§ THINGS TO DO
[1] Copy the stretch from "The statue on" through "of Christian conservatism." in the piece about Scott Abbott, word for word.
[2] Write the next part of the piece about Scott Abbott, picking up after its final sentence.

§ TEXT

==============================

The statue on campus is not really of Scott Abbott, though it looks suspiciously similar: it is of a tall handsome white guy, in average clothes with an average expression. The statue does have the ponytail, which is the bit of personal grooming that is as far as many scholars and ex-communicants (and statues) in this region go to break through the forced silence of Christian conservatism.
There is no statue, however, of his gay brother. Or of the tens of thousands of other faceless young men with forgotten names who died from AIDS. At least, nowhere in Utah. People don’t build monuments to disgust. We don’t cast in bronze the memories of what we find repulsive. So we have to tell stories. But, as I write I am stopped by my own troubling oversight. I don’t know his brother’s name. I thumb through the pages of notes from the interview I had with Scott. Apparently, I didn’t write it down. Surely we spoke it. Surely I read it. But I can’t think of it or remember it. Knowing and remembering his name wasn’t the pressing matter at hand. This profile is about Scott Abbott, after all, not his brother. Scott is the one alive. He has the likeness to statuary. He is heterosexual, tenured and well-read. He, and men like him, get to tell the stories and publish the books and research the papers and produce the films and craft the legislation. All those other guys are gone. We’ll just have to trust Scott to tell us the truth.

==============================

§ INFORMATION SHOWN

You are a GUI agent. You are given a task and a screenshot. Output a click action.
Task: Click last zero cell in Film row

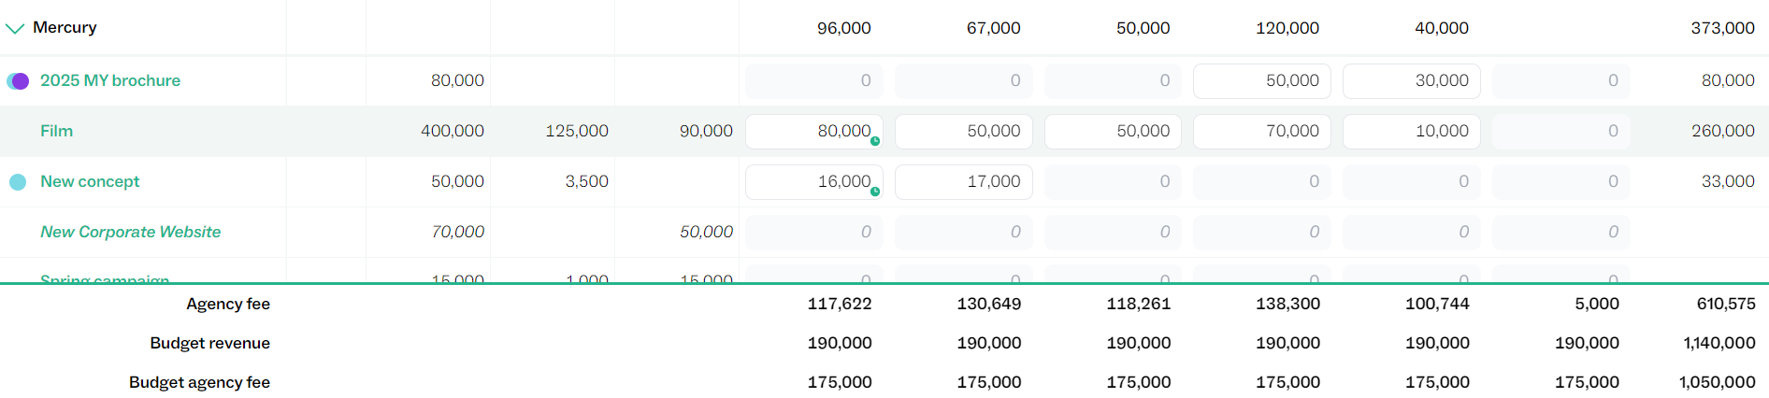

==============================

§ THE RESULTS
[1]
The statue on campus is not really of Scott Abbott, though it looks suspiciously similar: it is of a tall handsome white guy, in average clothes with an average expression. The statue does have the ponytail, which is the bit of personal grooming that is as far as many scholars and ex-communicants (and statues) in this region go to break through the forced silence of Christian conservatism.

[2]
Scott tells me he cannot write about his brother without writing about himself. And I cannot write about Scott writing about his brother without writing about how I see Scott writing about his brother. A third person profile is flat, like much of our society at the moment. We speak to each other more and more in two dimensions, fixated as we are on the blue screens of our digital age. You don’t need me to tell you Scott Abbott is a smart guy and that he’s successful and that he’s one hell of a writer. Google him. To understand Scott in three dimensions it helps to know that the writer of this article is gay.
The anonymity of third-person prose is a luxury with which I am no longer comfortable. That literary closet allows for too much editorial wiggle room, too many temptations to remain neutral concerning difficult topics. So, to give you just a profile of Scott Abbott without my specific kind of commentary is to flatten him and his work along with him. A profile that is only half of what is real. At best, a high relief. But to examine a life in the round is to discover how the subject appears to many different people. How else does one discover the ponytail but to walk around him? How else does one see the whole statue?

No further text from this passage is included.